- **BRIEF 1**: Write out the stretch of the Bruny Island solar trial article from "Bruny Island Solar" through "Australian electricity grid." word for word.

- **QUOTED TEXT**:
'''
24/04/2018

Bruny Island Solar Trial A Microcosm For Future Energy System

Fairfax 

A smart solar and battery trial on an island off Tasmania is being touted as creating the forerunner for Australia’s energy future.
Lachlan Blackhall, head of the Australian National University’s battery storage and grid integration program said the trial, carried out with 40 households on Bruny Island off the coast of Tasmania, was designed to create a microcosm of a future Australian electricity grid.
The Bruny Island trial saw a combination of solar and battery installations work cooperatively to replace diesel generation. Photo: Supplied
Led by the Network Aware Coordination (NAC) platform - a series of smart algorithms that control multiple solar and battery installations to push power into the grid when it is needed - the trial allowed Australians to tap into the grid and become power producers themselves, earning money while the sun shone.
The battery project was not focused on replacing the main power sources, but on supplementing it and reducing the island’s reliance on diesel generation during summer and other periods of peak demand.
'''
(Item position entries)
'''
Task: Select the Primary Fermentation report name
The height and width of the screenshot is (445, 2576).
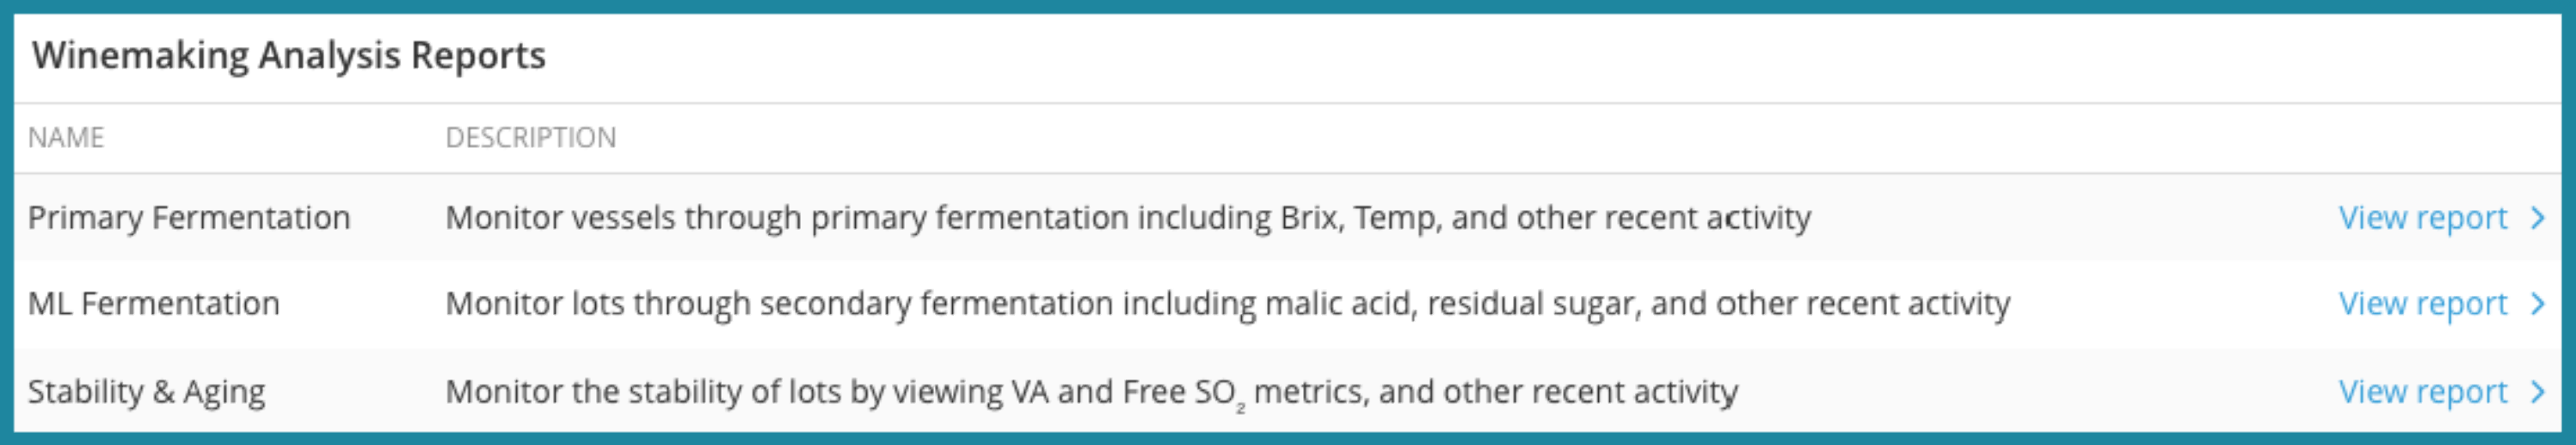Action: [x=189, y=218]
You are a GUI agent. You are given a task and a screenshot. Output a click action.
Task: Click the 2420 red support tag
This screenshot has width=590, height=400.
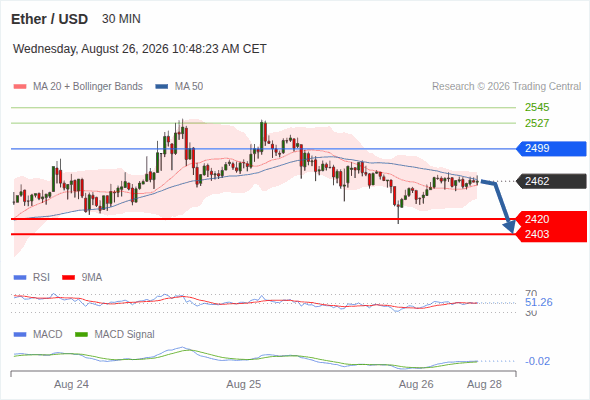click(551, 219)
'''
- **BRIEF 2**: Convert every line of the item position entries into a numbered list, skipping blank lines and leaving the pictures out.

- **TASK ANSWER 1**:
Bruny Island Solar Trial A Microcosm For Future Energy System

Fairfax 

A smart solar and battery trial on an island off Tasmania is being touted as creating the forerunner for Australia’s energy future.
Lachlan Blackhall, head of the Australian National University’s battery storage and grid integration program said the trial, carried out with 40 households on Bruny Island off the coast of Tasmania, was designed to create a microcosm of a future Australian electricity grid.

- **TASK ANSWER 2**:
1. Task: Select the Primary Fermentation report name
2. The height and width of the screenshot is (445, 2576).
3. Action: [x=189, y=218]
4. You are a GUI agent. You are given a task and a screenshot. Output a click action.
5. Task: Click the 2420 red support tag
6. This screenshot has width=590, height=400.
7. click(551, 219)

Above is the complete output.